**What is expected:**
Return the listing in full. Keep each line exactly as it is.

**The input:**
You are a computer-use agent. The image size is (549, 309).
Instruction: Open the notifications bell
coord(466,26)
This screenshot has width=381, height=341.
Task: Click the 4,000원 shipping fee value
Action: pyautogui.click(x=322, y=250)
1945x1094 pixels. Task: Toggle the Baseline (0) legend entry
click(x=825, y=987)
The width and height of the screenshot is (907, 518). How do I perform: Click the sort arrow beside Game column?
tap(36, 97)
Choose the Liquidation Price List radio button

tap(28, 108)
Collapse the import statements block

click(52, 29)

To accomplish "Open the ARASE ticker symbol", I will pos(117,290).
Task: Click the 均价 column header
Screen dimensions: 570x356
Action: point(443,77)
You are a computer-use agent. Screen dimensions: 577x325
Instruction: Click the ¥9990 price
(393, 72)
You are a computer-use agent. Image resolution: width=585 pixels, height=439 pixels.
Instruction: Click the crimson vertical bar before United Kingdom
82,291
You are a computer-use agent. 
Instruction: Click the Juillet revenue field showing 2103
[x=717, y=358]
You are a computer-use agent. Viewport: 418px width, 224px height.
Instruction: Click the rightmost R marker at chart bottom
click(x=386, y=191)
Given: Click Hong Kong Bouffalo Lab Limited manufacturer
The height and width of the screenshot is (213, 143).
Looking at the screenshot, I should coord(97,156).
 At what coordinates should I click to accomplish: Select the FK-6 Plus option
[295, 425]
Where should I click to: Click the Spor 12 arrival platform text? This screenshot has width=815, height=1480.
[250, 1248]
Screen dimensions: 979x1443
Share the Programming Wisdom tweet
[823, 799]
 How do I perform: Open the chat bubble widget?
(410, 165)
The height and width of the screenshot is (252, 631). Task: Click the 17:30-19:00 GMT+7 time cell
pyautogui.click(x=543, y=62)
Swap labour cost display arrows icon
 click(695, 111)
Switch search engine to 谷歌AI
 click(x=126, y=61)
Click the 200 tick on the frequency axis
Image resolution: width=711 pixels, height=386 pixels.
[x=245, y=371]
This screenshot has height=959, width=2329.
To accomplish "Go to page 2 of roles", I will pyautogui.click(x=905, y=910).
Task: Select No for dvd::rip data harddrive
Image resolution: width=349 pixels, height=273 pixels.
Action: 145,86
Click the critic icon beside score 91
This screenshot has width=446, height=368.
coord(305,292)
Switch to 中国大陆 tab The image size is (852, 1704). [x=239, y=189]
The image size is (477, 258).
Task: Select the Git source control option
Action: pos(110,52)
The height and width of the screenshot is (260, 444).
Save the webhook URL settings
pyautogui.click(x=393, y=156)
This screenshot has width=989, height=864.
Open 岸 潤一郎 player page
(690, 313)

**Solution for this exercise:**
You are a computer-use agent. The image size is (549, 309).
Instruction: Open the notifications bell
coord(466,26)
This screenshot has width=381, height=341.
Task: Click the 4,000원 shipping fee value
Action: pyautogui.click(x=322, y=250)
1945x1094 pixels. Task: Toggle the Baseline (0) legend entry
click(x=825, y=987)
The width and height of the screenshot is (907, 518). How do I perform: Click the sort arrow beside Game column?
tap(36, 97)
Choose the Liquidation Price List radio button

tap(28, 108)
Collapse the import statements block

click(52, 29)

To accomplish "Open the ARASE ticker symbol", I will pos(117,290).
Task: Click the 均价 column header
Screen dimensions: 570x356
Action: point(443,77)
You are a computer-use agent. Screen dimensions: 577x325
Instruction: Click the ¥9990 price
(393, 72)
You are a computer-use agent. Image resolution: width=585 pixels, height=439 pixels.
Instruction: Click the crimson vertical bar before United Kingdom
82,291
You are a computer-use agent. 
Instruction: Click the Juillet revenue field showing 2103
[x=717, y=358]
You are a computer-use agent. Viewport: 418px width, 224px height.
Instruction: Click the rightmost R marker at chart bottom
click(x=386, y=191)
Given: Click Hong Kong Bouffalo Lab Limited manufacturer
The height and width of the screenshot is (213, 143).
Looking at the screenshot, I should coord(97,156).
 At what coordinates should I click to accomplish: Select the FK-6 Plus option
[295, 425]
Where should I click to: Click the Spor 12 arrival platform text? This screenshot has width=815, height=1480.
[250, 1248]
Screen dimensions: 979x1443
Share the Programming Wisdom tweet
[823, 799]
 How do I perform: Open the chat bubble widget?
(410, 165)
The height and width of the screenshot is (252, 631). Task: Click the 17:30-19:00 GMT+7 time cell
pyautogui.click(x=543, y=62)
Swap labour cost display arrows icon
 click(695, 111)
Switch search engine to 谷歌AI
 click(x=126, y=61)
Click the 200 tick on the frequency axis
Image resolution: width=711 pixels, height=386 pixels.
[x=245, y=371]
This screenshot has height=959, width=2329.
To accomplish "Go to page 2 of roles", I will pyautogui.click(x=905, y=910).
Task: Select No for dvd::rip data harddrive
Image resolution: width=349 pixels, height=273 pixels.
Action: 145,86
Click the critic icon beside score 91
This screenshot has width=446, height=368.
coord(305,292)
Switch to 中国大陆 tab The image size is (852, 1704). [x=239, y=189]
The image size is (477, 258).
Task: Select the Git source control option
Action: pos(110,52)
The height and width of the screenshot is (260, 444).
Save the webhook URL settings
pyautogui.click(x=393, y=156)
This screenshot has width=989, height=864.
Open 岸 潤一郎 player page
(690, 313)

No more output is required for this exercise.